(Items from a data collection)

****************

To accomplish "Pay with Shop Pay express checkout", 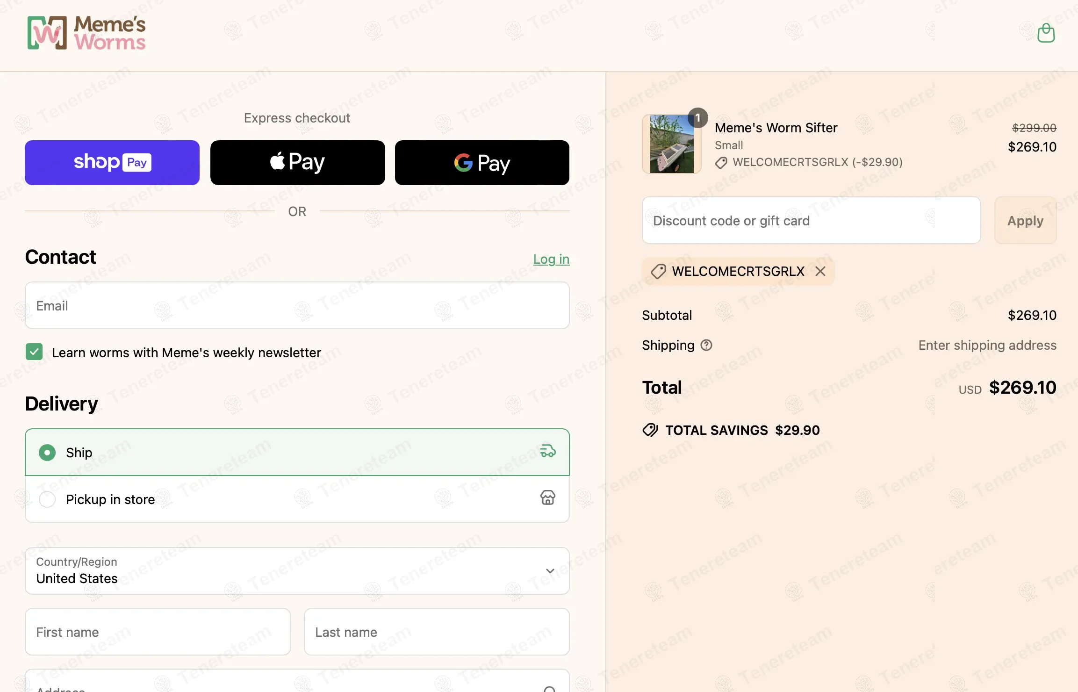I will point(112,163).
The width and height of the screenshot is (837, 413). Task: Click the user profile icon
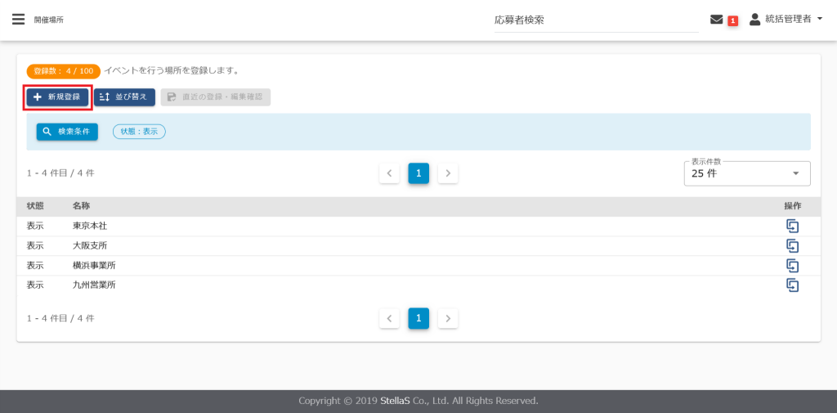click(754, 19)
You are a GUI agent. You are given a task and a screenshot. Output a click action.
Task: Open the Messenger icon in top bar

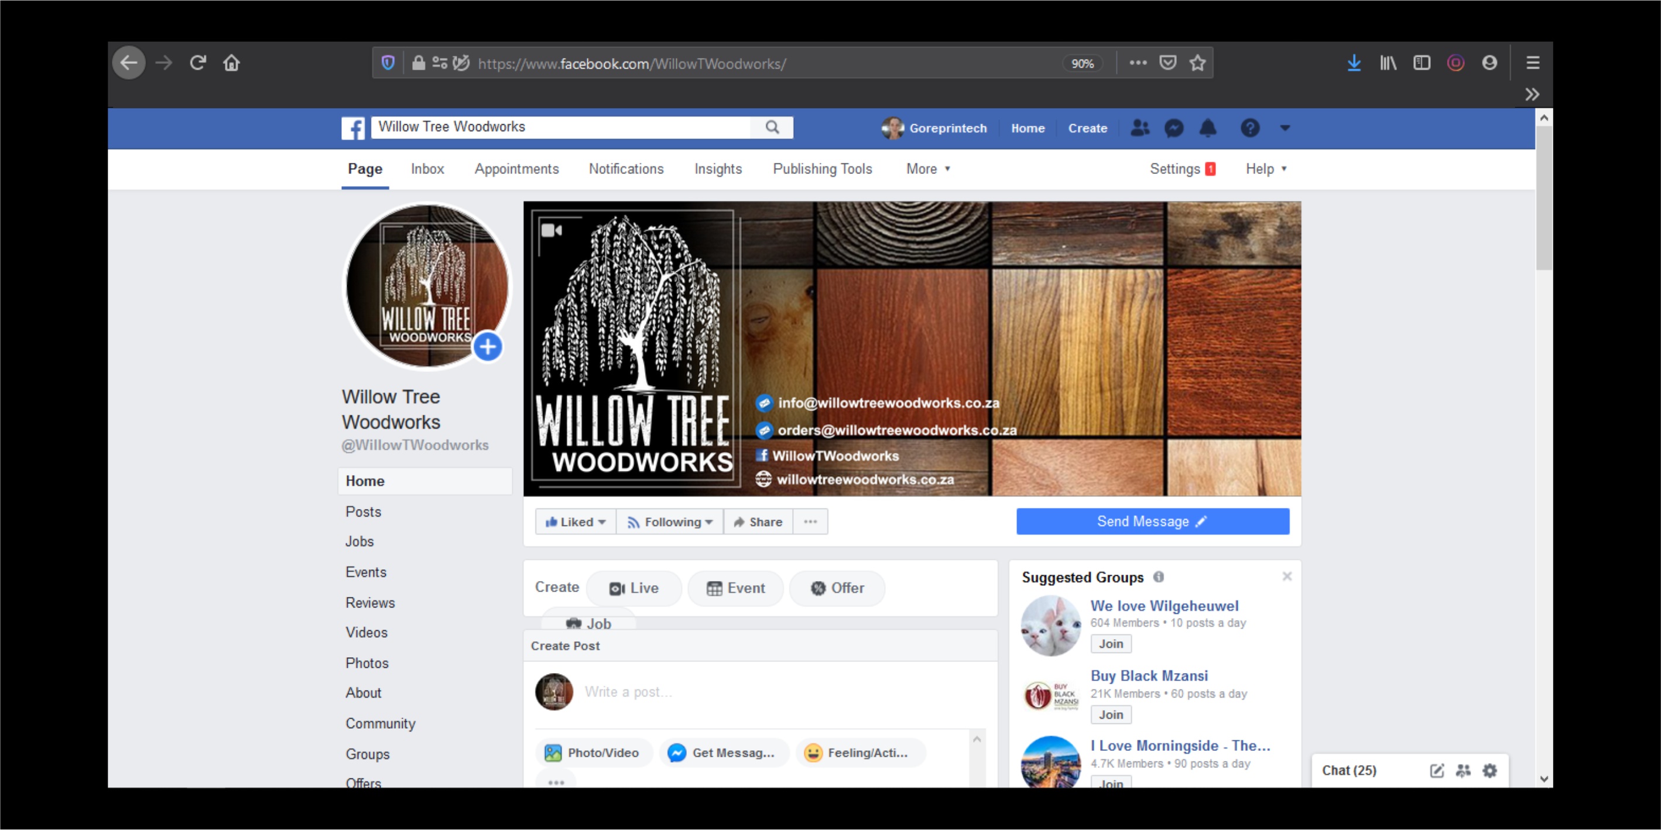tap(1174, 128)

****************

▶ Requirements
Format the items above as a JSON list of strings, one string per line, starting at the line that contains "The width and" and continuing through the last line of the items, with blank lines excluded. Omit the pictures from your answer.

▶ Written reply
[
  "The width and height of the screenshot is (837, 413). Task: Click the user profile icon",
  "click(754, 19)",
  "You are a GUI agent. You are given a task and a screenshot. Output a click action.",
  "Task: Open the Messenger icon in top bar",
  "tap(1174, 128)"
]